_Activity 1_
In the interview about expat life in Lyon, in what year did Jon and his family move to Lyon?
_Activity 2_
Name every lake that the Lyon expat interview mentions.
_Activity 3_
Continue the interview about expat life in Lyon from its last sentence.
*** Excerpted passage Section Begins ***
Jon Chinn from Birkenhead in England fell in love with the French way of life when he studied French in Amiens, Picardy, north of Paris whilst at University.
We talk to Jon about what life is like for expats in Lyon and why it’s a great place to live…
I married a French girl and we moved to Lyon for my job. I first arrived in Paris which is great when you are young and don’t mind living in a very small apartment but once you have a family and a decent job, it just becomes too expensive. We were based in Strasbourg for my job for a while, it’s a beautiful place, with a very strong identity and very different from the rest of France. We moved to Lyon in 2007 and we love it here, it’s a good compromise between Paris and a small town like Strasbourg. It’s big enough not to get bored and have plenty of choice for restaurants, cinemas, day trips etc but small enough to walk everywhere. We have a 2 bedroom apartment with a balcony and garage. We’re in the city centre but not right in the centre, so it’s not noisy and we can still walk everywhere.
What do you love about Lyon?
Lyon has such a great quality of life it’s surprising when you first arrive here. There are two rivers, a huge park (the largest urban park in France), several different districts which are very interesting, fantastic food and wine and a nice climate. If you ever want to get out into the countryside the Beaujolais and Ardeche areas are close by. There are beautiful lakes such as Annecy, Aix les Bains and Aigebuelette to the East, volcanic scenery in the Puy de Dome area to the West and Roman towns South of Lyon such as Vienne and Avignon.
*** Excerpted passage Section Ends ***
*** Material shown Section Begins ***
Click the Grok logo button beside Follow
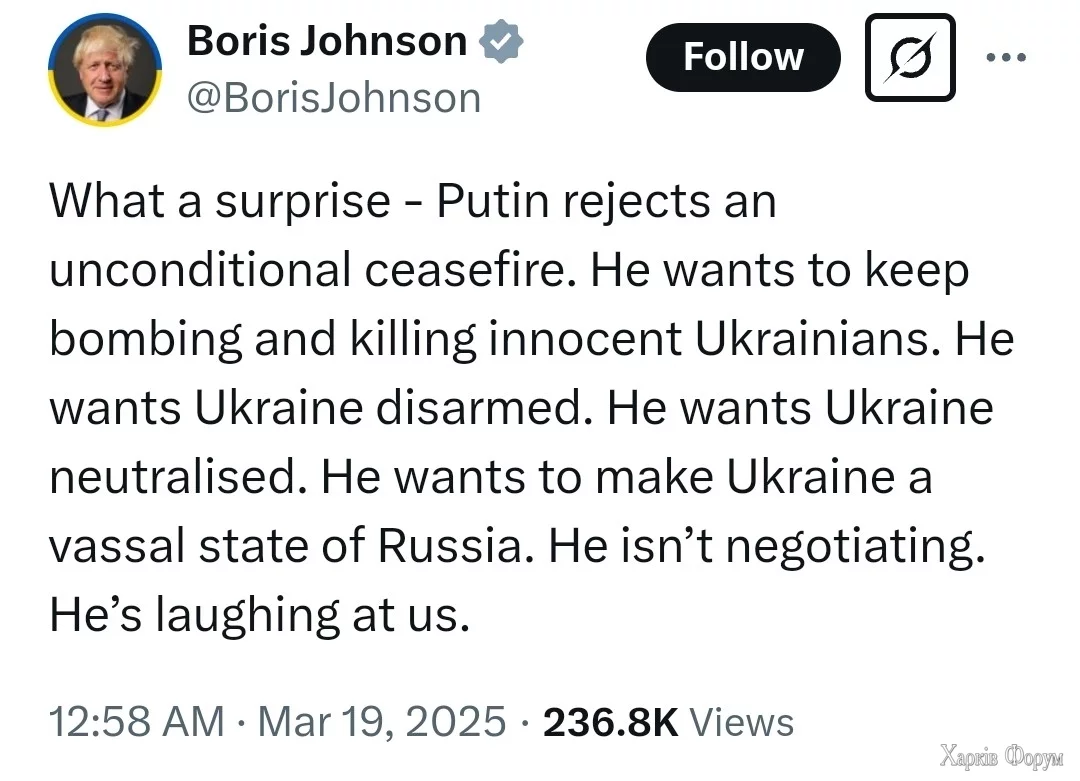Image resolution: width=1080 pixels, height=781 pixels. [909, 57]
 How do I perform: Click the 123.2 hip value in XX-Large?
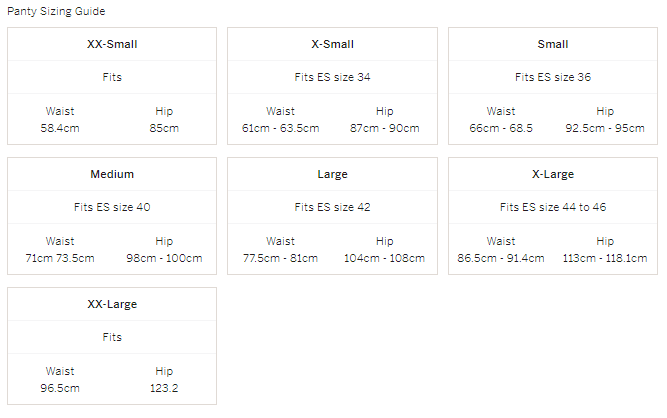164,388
*** Material shown Section Ends ***
*** Material shown Section Begins ***
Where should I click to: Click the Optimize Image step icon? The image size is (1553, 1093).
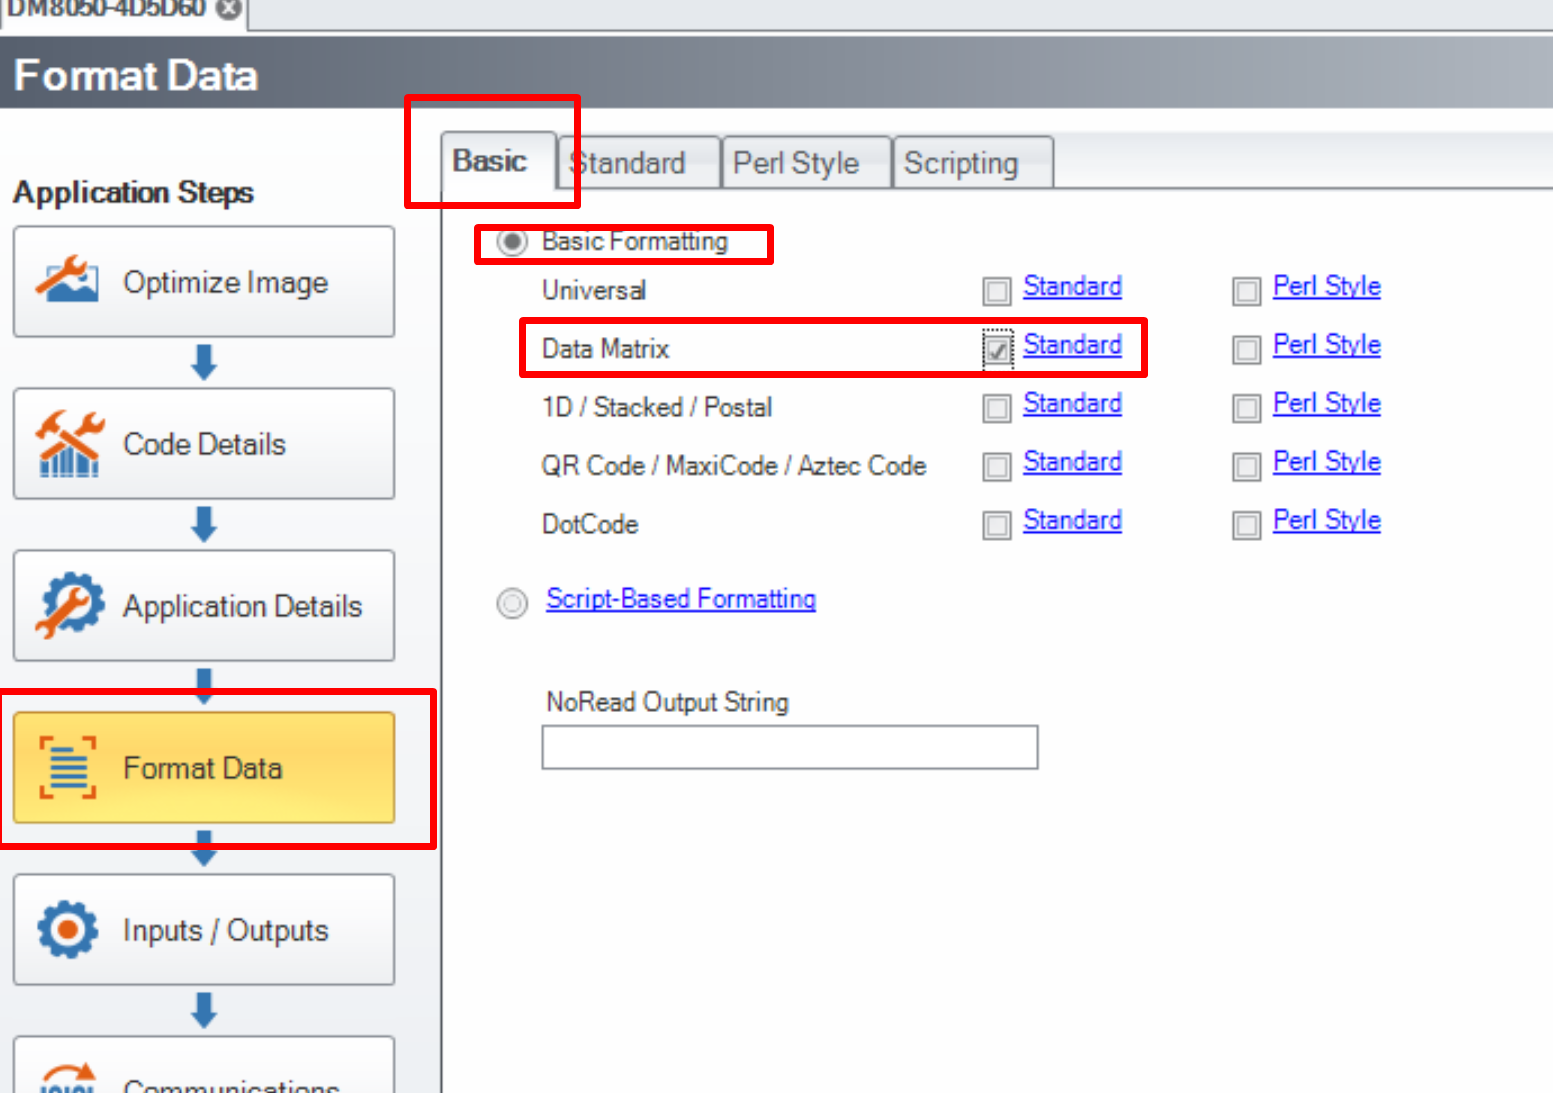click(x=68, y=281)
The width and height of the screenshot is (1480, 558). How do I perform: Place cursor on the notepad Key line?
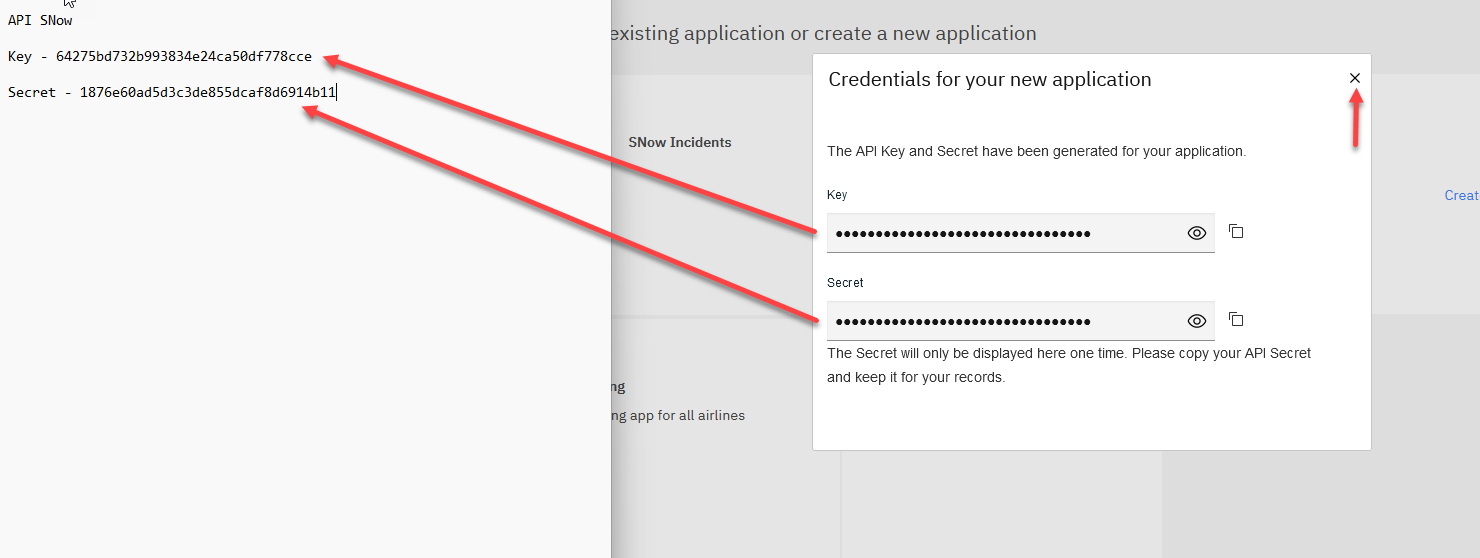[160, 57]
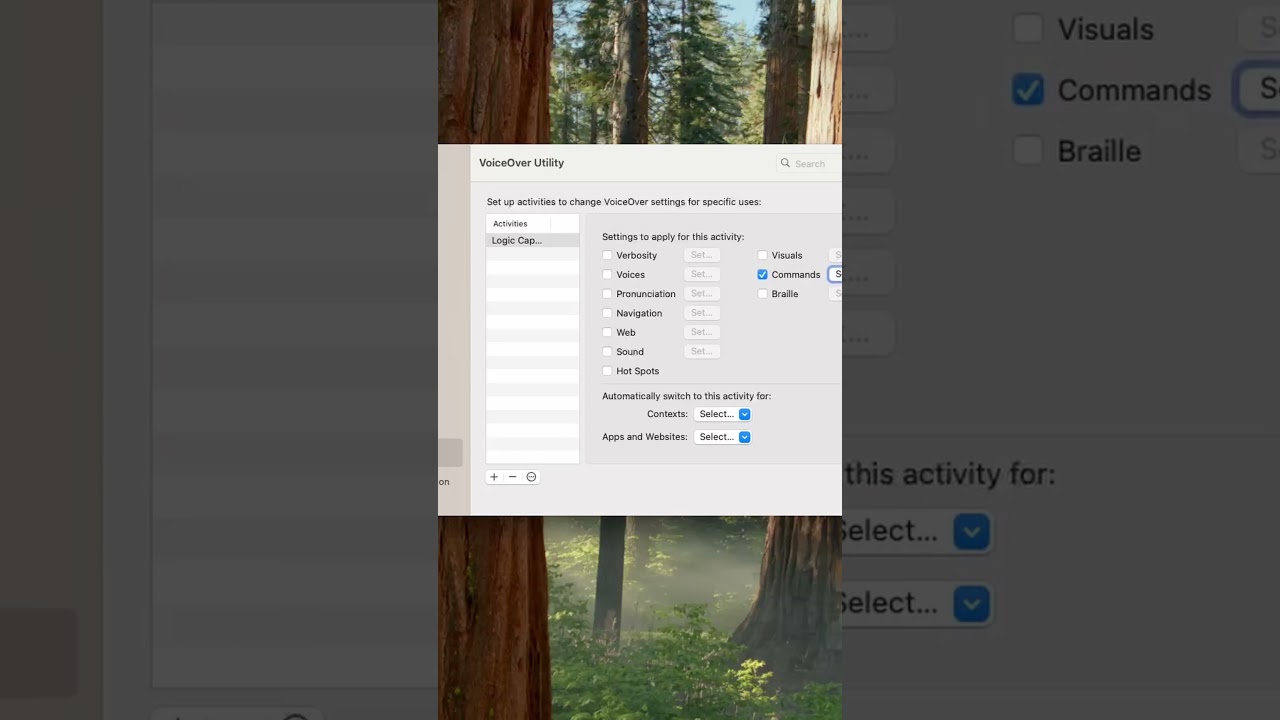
*** Material shown Section Ends ***
*** Material shown Section Begins ***
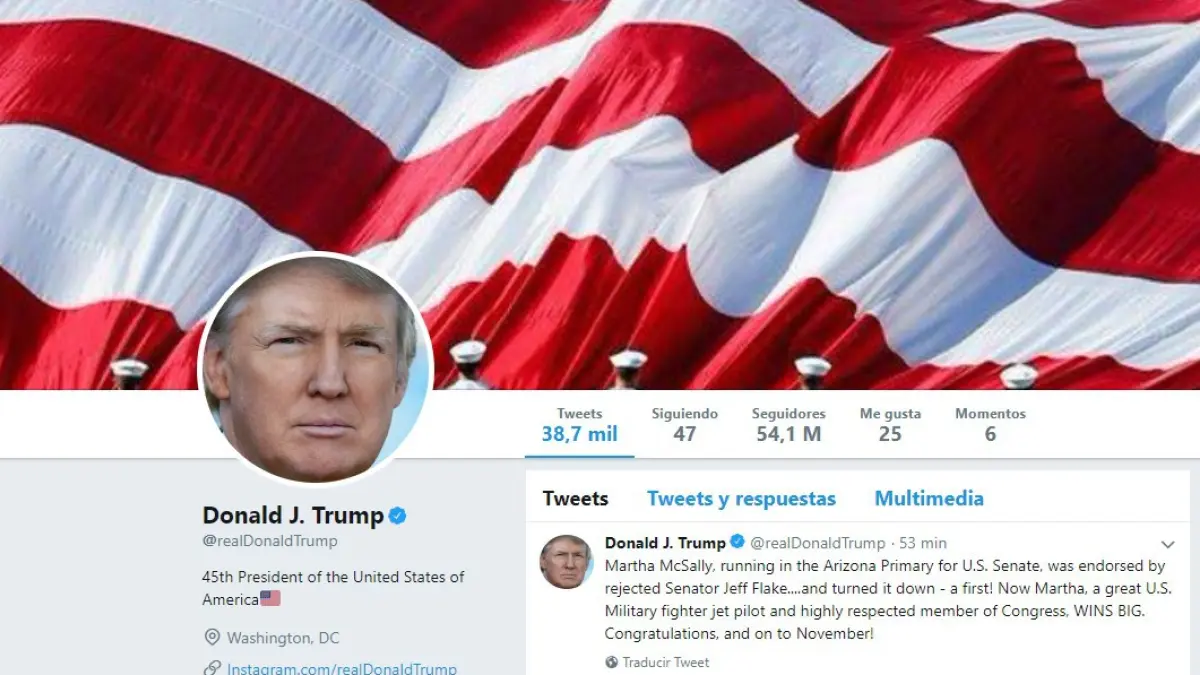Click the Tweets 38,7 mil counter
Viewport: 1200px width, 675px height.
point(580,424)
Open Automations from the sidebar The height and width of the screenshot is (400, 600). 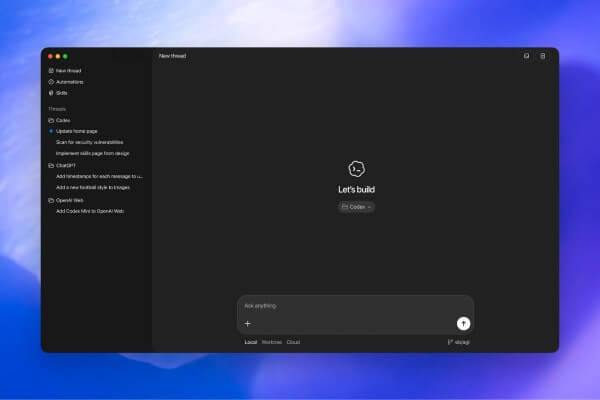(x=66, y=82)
*** Material shown Section Ends ***
_Response 1_
2007

_Response 2_
Annecy, Aix les Bains, Aigebuelette

_Response 3_
What makes Lyon special as a place to live
We are very lucky to have a beautiful city, listed as UNESCO World Heritage, in such a convenient location, close to mountains, the sea and Paris and so well connected to the rest of Europe (4 hours 40 by Eurostar to London for example and direct flights to 3 of London’s 4 airports. There are lots of amazing festivals such as the Fête des Lumières (sound and light show attracting 3 million people every year) and the Nuits de Fourvière (summer concerts in the Roman amphitheatre). The city is constantly being improved too – Gérard Collomb, now Interior Minister, was mayor of Lyon for 16 years and had a policy of dynamic urban development. Bridges have been built, car parks turned into jogging and cycle paths, an old military barracks has been converted into a great park near where we live, an old city centre hospital is currently being transformed into a luxury hotel, shopping gallery and the Cité de la Gastronomie, the long awaited food museum of one of the best places in the world for food! It’s not surprising that Lyon was voted Best Weekend Destination in Europe at the World Travel Awards in 2016.
What are the must see places in Lyon?
The Confluence area of Lyon is a bit special so I like to go there. It’s the area of Lyon where the Rhône and Saône Rivers meet. The land used to be industrialised, with port and wholesale activity but is now being developed into a trendy, residential and cultural area with riverside bars, clubs and restaurants as well as green areas and an upmarket shopping centre. It’s like an open-air laboratory for architecture with a green cube (Euronews HQ), an orange cube (Cardinal Property Development Group), a former sugar factory and positive energy apartment blocks. It’s an eco-district and a WWF sustainable area. There is a driver-less electric shuttle bus and even a small harbour with pleasure boats. You can travel to the other main areas of Lyon by “Vaporetto” boat from here. The new Confluence Museum, complete with futuristic architecture (think Millenium Falcon meets Transformers) is also here and is highly recommended.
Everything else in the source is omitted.